No official "ending", not even a proper closure. I think that's what makes it hurt even more. We got the chance to talk things out, but somehow it still ended in an argument, with gifts being thrown away. I couldn't bring myself to accept the gift we had for each other because it felt like a parting gift which I loathe the idea of since it implies we will never see each other again. This is not our first time going through things tho, we've had rough patches before which we managed to fix by talking things out but this time I really don't know....This might be the end. I'm blocked on everything with no way to contact, and we are in the same university but I don't see her around anymore. Transferred, probably.

I'm still trying to figure out my feelings and what to do, I don't even want to talk about everything in detail yet because it somehow feels like a betrayal of our friendship. For now, all I can do is try to understand what happened, what could've been, and where we both went wrong. She still means so much to me even though we've hurt each other deeply. Please help me cope. People always say that time heals all wounds, but I'm not sure I believe that.

Have you guys experienced this too? How do you even cope with this hahaha....
________
### WHAT THIS EXERCISE ASKS
a: In the friendship post, what happened to the gifts when the talk ended in an argument?
b: Copy word for word the part of the friendship post that opens with the words "I'm still trying" and closes with "with this hahaha....".
You won't need the lines after this.

### INFORMATION PROVIDED
________
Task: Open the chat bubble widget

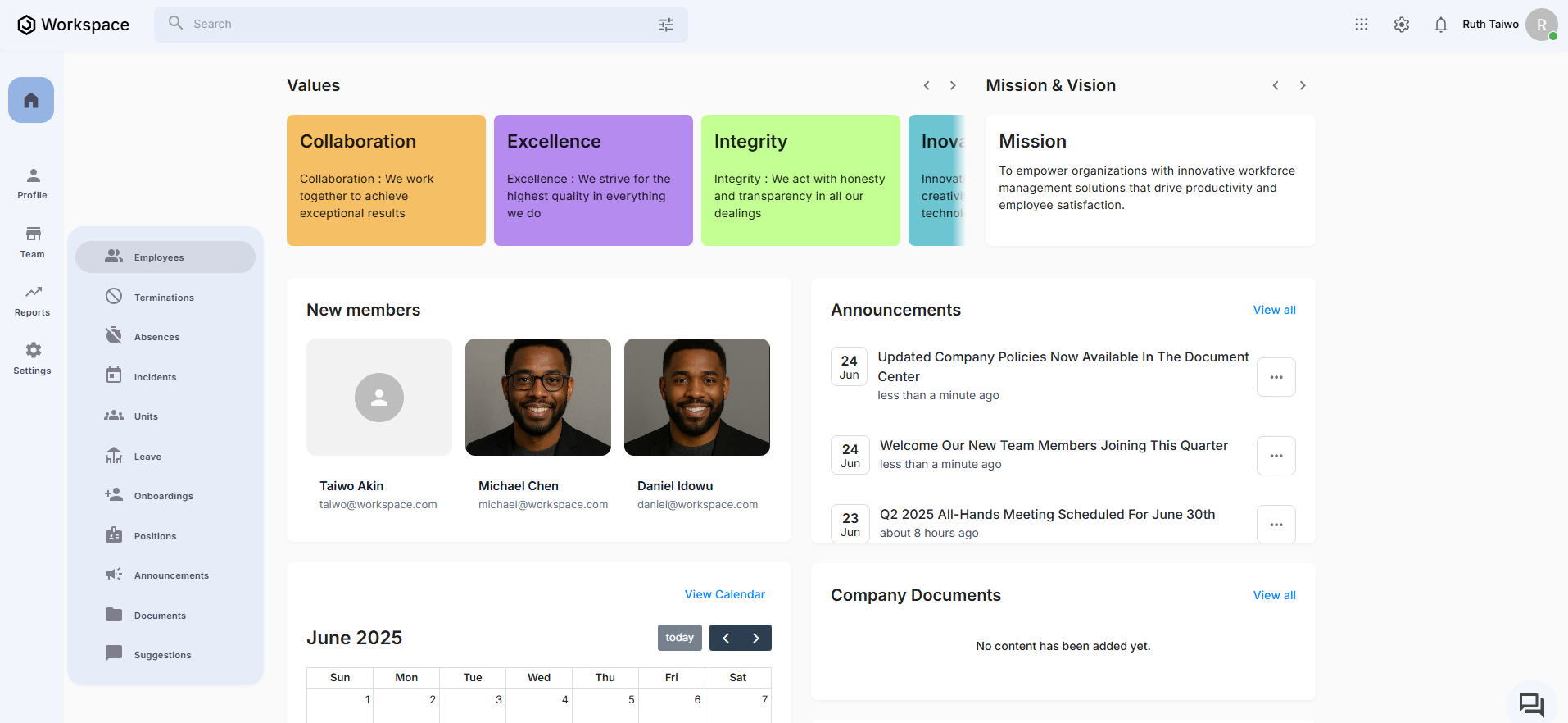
________
### OUTPUTS
a: They were thrown away.

b:
I'm still trying to figure out my feelings and what to do, I don't even want to talk about everything in detail yet because it somehow feels like a betrayal of our friendship. For now, all I can do is try to understand what happened, what could've been, and where we both went wrong. She still means so much to me even though we've hurt each other deeply. Please help me cope. People always say that time heals all wounds, but I'm not sure I believe that.

Have you guys experienced this too? How do you even cope with this hahaha....